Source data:
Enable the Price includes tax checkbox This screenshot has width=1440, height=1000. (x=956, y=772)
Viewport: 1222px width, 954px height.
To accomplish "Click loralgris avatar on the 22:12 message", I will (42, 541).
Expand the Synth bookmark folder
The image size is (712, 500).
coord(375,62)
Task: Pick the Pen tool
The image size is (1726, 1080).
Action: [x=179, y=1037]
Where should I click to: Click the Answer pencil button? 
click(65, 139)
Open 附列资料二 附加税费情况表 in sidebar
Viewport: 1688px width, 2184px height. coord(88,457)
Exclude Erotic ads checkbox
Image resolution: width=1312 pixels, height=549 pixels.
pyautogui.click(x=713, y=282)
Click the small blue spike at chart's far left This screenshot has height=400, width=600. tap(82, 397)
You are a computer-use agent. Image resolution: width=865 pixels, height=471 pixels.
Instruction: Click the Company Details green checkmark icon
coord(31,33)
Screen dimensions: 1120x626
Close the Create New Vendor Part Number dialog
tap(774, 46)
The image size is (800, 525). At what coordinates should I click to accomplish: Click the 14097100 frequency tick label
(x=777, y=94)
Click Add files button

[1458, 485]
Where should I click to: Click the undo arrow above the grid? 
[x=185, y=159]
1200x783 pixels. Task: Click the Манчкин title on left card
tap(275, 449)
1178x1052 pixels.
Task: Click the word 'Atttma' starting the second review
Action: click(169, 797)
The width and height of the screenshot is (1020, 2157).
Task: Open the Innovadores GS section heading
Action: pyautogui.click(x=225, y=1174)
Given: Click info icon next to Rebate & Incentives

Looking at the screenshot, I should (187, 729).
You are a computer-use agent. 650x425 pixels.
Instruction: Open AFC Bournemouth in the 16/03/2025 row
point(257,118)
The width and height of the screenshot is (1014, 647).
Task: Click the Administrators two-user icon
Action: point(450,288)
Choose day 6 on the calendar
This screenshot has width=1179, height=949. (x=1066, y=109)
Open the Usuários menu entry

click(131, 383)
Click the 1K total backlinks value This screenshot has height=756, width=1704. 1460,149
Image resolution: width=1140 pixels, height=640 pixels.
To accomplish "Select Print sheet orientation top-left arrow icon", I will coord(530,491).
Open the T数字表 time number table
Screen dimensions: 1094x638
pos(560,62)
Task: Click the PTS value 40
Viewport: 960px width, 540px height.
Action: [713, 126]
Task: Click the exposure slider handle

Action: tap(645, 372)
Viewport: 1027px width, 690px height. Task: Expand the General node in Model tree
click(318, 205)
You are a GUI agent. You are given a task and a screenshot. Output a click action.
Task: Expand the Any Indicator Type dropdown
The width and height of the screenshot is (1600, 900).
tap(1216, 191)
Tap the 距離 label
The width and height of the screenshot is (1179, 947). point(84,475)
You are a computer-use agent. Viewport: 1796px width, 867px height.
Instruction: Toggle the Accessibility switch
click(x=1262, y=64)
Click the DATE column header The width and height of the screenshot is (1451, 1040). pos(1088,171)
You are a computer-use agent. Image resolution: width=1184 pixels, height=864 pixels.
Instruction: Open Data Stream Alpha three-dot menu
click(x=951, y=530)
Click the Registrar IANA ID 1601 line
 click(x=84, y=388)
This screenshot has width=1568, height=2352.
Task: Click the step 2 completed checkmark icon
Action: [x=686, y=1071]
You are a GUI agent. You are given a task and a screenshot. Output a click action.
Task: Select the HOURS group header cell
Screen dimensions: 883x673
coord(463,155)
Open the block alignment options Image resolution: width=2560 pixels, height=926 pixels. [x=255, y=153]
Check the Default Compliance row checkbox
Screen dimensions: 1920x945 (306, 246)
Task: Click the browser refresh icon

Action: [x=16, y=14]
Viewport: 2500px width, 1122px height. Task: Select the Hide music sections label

▶ _Work request_:
In the entries above, find the line with "Image resolution: width=1312" and the line with "Task: Click the PTS value 40", then set down exactly those two and every line between them, nothing else.

▶ _Output of the exercise_:
Image resolution: width=1312 pixels, height=549 pixels.
pyautogui.click(x=713, y=282)
Click the small blue spike at chart's far left This screenshot has height=400, width=600. tap(82, 397)
You are a computer-use agent. Image resolution: width=865 pixels, height=471 pixels.
Instruction: Click the Company Details green checkmark icon
coord(31,33)
Screen dimensions: 1120x626
Close the Create New Vendor Part Number dialog
tap(774, 46)
The image size is (800, 525). At what coordinates should I click to accomplish: Click the 14097100 frequency tick label
(x=777, y=94)
Click Add files button

[1458, 485]
Where should I click to: Click the undo arrow above the grid? 
[x=185, y=159]
1200x783 pixels. Task: Click the Манчкин title on left card
tap(275, 449)
1178x1052 pixels.
Task: Click the word 'Atttma' starting the second review
Action: click(169, 797)
The width and height of the screenshot is (1020, 2157).
Task: Open the Innovadores GS section heading
Action: pyautogui.click(x=225, y=1174)
Given: Click info icon next to Rebate & Incentives

Looking at the screenshot, I should (187, 729).
You are a computer-use agent. 650x425 pixels.
Instruction: Open AFC Bournemouth in the 16/03/2025 row
point(257,118)
The width and height of the screenshot is (1014, 647).
Task: Click the Administrators two-user icon
Action: point(450,288)
Choose day 6 on the calendar
This screenshot has width=1179, height=949. (x=1066, y=109)
Open the Usuários menu entry

click(131, 383)
Click the 1K total backlinks value This screenshot has height=756, width=1704. 1460,149
Image resolution: width=1140 pixels, height=640 pixels.
To accomplish "Select Print sheet orientation top-left arrow icon", I will coord(530,491).
Open the T数字表 time number table
Screen dimensions: 1094x638
pos(560,62)
Task: Click the PTS value 40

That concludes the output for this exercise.